Então chegamos ao óbvio diálogo com a Bíblia – seja do título do filme, do nome das personagens (Marie e Joseph), do nome dos capítulos que dividem o filme, dos quadros que Vincent e Joseph visitam em sua passagem pelo Louvre, do quadro pendurado na parede do quarto do rapaz, na alegoria do ato final do filme. O que deve ser extraído desse paralelo? Ou melhor, qual abordagem buscar a partir da óbvia simbologia e relação entre filme e história da religião, cristianismo?
Primeiramente podemos recusar uma análise calcada na descoberta de significados, no desvendar o que no filme parece criptografado, na abordagem crítica vazia em demonstrar virtuosismo, cultura e sagacidade ao “solucionar” o subtexto ou escancarar mensagens subliminares – deixemos tal tarefa para aqueles que se divertem no exercício regressivo em demonstrar para seus leitores todas as mensagens presentes e escondidas em um Magnólia (idem, 1999, de Paul Thomas Anderson), em quantas vezes Brad Pitt surge piscando na tela em Clube da luta (Fight club, 1999, de David Fincher), ou em algum outro produto publicitário por exemplo. A abordagem de Green é como um antídoto contra tal exercício espúrio – ele escancara sua simbologia e isso basta; tudo o que precisa-se saber a respeito do paralelo filme/bíblia está sobre a mesa ao alcance dos olhos e o diretor não sente a necessidade de mostrar-se um erudito ou um sábio – o que jamais vem de sua codificação de temas mas sim da elegância com que filma seus atores e do rigor com que encena.
Em segundo lugar, um caminho possível em enfrentar O filho de Joseph seria realizar um exercício comparativo colocando-o em um lado oposto de um filme como Mãe! (Mother!, 2017, de Darren Aronofsky), por exemplo. Chega a impressionar em como Aronofsky consegue enganar a muitos com sua constelação de signos, os quais se apega cegamente e constrói seu castelo de areia que nada mais é do que um exercício completamente esvaziado de alegoria bíblica cujos paralelos, quando não gritam seus significados, enterram-se no choque pelo choque. Felizmente Green não precisa disso e está muito bem em seu caminho, se distanciando cada vez mais de um tipo de cinema que, não percebendo sua farsa estrutural, ainda procura enganar o espectador através da suposta inteligência e virtuosismo do realizador.

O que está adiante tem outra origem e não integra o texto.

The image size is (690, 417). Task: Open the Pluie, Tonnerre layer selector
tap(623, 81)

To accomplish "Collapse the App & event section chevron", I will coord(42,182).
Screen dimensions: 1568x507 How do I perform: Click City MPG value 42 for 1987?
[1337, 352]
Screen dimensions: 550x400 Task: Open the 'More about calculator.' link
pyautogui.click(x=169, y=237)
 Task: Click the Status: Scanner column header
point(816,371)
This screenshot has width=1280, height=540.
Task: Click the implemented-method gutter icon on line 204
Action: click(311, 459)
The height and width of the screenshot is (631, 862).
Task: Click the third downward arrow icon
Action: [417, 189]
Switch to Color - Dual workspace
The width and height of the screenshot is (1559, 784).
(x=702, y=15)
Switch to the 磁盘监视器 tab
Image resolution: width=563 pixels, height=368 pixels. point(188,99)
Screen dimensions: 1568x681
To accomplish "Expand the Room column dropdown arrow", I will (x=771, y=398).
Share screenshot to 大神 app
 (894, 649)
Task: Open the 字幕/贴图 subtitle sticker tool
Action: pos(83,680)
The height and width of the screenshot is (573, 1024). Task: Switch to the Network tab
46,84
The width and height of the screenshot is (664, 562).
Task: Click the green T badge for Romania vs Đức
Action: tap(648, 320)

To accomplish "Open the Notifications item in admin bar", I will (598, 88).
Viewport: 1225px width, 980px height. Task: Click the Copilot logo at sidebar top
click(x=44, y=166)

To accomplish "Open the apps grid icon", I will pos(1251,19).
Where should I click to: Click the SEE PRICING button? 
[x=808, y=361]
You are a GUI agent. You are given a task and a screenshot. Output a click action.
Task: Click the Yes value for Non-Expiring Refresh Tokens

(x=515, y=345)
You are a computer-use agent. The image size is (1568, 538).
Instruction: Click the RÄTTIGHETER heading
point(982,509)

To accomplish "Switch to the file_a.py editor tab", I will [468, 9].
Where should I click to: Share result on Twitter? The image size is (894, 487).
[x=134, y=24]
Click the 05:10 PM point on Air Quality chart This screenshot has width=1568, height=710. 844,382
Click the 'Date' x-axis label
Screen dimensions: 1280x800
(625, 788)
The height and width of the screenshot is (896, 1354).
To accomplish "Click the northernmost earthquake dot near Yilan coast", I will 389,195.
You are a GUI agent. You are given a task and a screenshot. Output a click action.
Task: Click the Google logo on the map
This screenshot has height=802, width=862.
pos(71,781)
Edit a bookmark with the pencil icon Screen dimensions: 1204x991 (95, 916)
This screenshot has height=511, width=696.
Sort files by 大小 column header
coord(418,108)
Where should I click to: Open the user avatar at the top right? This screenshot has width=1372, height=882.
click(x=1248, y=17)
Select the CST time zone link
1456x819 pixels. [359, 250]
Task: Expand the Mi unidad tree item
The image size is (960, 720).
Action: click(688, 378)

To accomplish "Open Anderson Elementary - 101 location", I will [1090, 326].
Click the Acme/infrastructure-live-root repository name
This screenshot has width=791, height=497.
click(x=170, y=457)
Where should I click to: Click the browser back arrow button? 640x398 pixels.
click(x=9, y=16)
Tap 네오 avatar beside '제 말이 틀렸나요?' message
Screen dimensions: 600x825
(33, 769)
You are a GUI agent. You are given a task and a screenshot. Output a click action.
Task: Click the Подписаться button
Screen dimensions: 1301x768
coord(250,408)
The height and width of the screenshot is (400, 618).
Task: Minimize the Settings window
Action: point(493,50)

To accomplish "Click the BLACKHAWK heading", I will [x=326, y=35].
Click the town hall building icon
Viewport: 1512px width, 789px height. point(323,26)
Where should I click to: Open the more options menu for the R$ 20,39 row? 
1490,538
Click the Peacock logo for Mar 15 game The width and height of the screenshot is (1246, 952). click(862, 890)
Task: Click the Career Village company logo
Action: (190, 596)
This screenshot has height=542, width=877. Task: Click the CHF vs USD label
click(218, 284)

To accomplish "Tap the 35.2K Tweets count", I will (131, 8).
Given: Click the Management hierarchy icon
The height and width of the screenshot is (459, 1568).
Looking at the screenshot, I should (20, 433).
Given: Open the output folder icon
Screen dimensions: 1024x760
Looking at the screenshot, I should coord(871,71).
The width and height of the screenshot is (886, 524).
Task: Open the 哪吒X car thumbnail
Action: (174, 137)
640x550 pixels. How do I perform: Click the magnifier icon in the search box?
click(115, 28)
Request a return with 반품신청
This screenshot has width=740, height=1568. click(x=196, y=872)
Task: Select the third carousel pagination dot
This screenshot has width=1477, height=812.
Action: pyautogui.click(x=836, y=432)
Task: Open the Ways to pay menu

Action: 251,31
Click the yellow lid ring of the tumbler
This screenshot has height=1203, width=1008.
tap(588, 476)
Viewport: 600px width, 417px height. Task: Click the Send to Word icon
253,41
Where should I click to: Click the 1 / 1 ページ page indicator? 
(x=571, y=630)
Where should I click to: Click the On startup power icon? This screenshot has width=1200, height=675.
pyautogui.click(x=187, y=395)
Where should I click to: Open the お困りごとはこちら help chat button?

Em um diálogo, já na segunda metade do filme, Marie e Joseph após uma sessão de cinema conversam sobre O deserto vermelho (Il deserto rosso, 1964, de Michelangelo Antonioni). Ela diz: “filmes daquela época sempre nos dão esperança. Mesmo quando o tema é grave. Eu preciso de esperança para ordenar a vida. Hoje em dia as pessoas parecem se revoltar em desespero.” Joseph completa: “ou em cinismo. Elas nem sequer percebem o seu desespero.” Perfeita e elegante tradução de um sentimento latente naqueles que ainda creem na arte através de um ponto de vista honesto. À sua maneira Green deixa seu recado – traduzido em O filho de Joseph lindamente.